[Collected data entries]
Content starts
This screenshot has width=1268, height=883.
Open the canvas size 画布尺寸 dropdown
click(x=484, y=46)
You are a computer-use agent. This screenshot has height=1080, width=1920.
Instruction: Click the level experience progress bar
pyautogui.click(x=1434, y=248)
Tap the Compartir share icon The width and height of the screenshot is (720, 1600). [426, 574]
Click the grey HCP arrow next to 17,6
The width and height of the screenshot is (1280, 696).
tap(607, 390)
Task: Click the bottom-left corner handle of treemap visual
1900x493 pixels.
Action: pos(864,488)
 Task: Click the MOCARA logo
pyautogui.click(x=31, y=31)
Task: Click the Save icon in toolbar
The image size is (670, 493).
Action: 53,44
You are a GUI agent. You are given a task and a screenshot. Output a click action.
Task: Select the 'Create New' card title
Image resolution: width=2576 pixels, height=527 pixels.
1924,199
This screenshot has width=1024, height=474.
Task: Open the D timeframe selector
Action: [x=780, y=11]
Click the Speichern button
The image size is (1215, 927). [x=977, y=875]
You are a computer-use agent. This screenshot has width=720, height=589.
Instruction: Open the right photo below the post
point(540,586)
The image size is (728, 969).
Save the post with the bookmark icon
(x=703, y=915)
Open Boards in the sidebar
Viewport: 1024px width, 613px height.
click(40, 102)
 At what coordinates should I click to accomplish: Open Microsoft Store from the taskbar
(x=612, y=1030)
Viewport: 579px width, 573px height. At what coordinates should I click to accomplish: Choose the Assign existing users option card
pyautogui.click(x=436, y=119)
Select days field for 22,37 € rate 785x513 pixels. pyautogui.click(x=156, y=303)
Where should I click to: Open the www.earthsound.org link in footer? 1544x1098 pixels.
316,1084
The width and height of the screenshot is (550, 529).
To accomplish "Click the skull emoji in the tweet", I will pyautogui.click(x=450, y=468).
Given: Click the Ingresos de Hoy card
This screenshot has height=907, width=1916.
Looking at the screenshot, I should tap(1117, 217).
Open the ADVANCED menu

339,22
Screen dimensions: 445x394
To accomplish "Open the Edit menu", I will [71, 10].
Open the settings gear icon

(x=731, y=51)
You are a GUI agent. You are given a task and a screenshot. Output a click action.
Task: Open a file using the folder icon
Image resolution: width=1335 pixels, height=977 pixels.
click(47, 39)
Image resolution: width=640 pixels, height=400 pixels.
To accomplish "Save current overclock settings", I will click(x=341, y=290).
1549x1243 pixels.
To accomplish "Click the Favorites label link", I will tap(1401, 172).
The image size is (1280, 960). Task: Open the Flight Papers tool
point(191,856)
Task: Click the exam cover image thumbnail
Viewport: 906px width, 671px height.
Content ends
**Task brief**. Copy every line of the records above exactly.

**Solution**.
This screenshot has width=1268, height=883.
Open the canvas size 画布尺寸 dropdown
click(x=484, y=46)
You are a computer-use agent. This screenshot has height=1080, width=1920.
Instruction: Click the level experience progress bar
pyautogui.click(x=1434, y=248)
Tap the Compartir share icon The width and height of the screenshot is (720, 1600). [426, 574]
Click the grey HCP arrow next to 17,6
The width and height of the screenshot is (1280, 696).
tap(607, 390)
Task: Click the bottom-left corner handle of treemap visual
1900x493 pixels.
Action: pos(864,488)
 Task: Click the MOCARA logo
pyautogui.click(x=31, y=31)
Task: Click the Save icon in toolbar
The image size is (670, 493).
Action: 53,44
You are a GUI agent. You are given a task and a screenshot. Output a click action.
Task: Select the 'Create New' card title
Image resolution: width=2576 pixels, height=527 pixels.
1924,199
This screenshot has width=1024, height=474.
Task: Open the D timeframe selector
Action: [x=780, y=11]
Click the Speichern button
The image size is (1215, 927). [x=977, y=875]
You are a computer-use agent. This screenshot has width=720, height=589.
Instruction: Open the right photo below the post
point(540,586)
The image size is (728, 969).
Save the post with the bookmark icon
(x=703, y=915)
Open Boards in the sidebar
Viewport: 1024px width, 613px height.
click(40, 102)
 At what coordinates should I click to accomplish: Open Microsoft Store from the taskbar
(x=612, y=1030)
Viewport: 579px width, 573px height. At what coordinates should I click to accomplish: Choose the Assign existing users option card
pyautogui.click(x=436, y=119)
Select days field for 22,37 € rate 785x513 pixels. pyautogui.click(x=156, y=303)
Where should I click to: Open the www.earthsound.org link in footer? 1544x1098 pixels.
316,1084
The width and height of the screenshot is (550, 529).
To accomplish "Click the skull emoji in the tweet", I will pyautogui.click(x=450, y=468).
Given: Click the Ingresos de Hoy card
This screenshot has height=907, width=1916.
Looking at the screenshot, I should tap(1117, 217).
Open the ADVANCED menu

339,22
Screen dimensions: 445x394
To accomplish "Open the Edit menu", I will [71, 10].
Open the settings gear icon

(x=731, y=51)
You are a GUI agent. You are given a task and a screenshot. Output a click action.
Task: Open a file using the folder icon
Image resolution: width=1335 pixels, height=977 pixels.
click(47, 39)
Image resolution: width=640 pixels, height=400 pixels.
To accomplish "Save current overclock settings", I will click(x=341, y=290).
1549x1243 pixels.
To accomplish "Click the Favorites label link", I will tap(1401, 172).
The image size is (1280, 960). Task: Open the Flight Papers tool
point(191,856)
Task: Click the exam cover image thumbnail
Viewport: 906px width, 671px height.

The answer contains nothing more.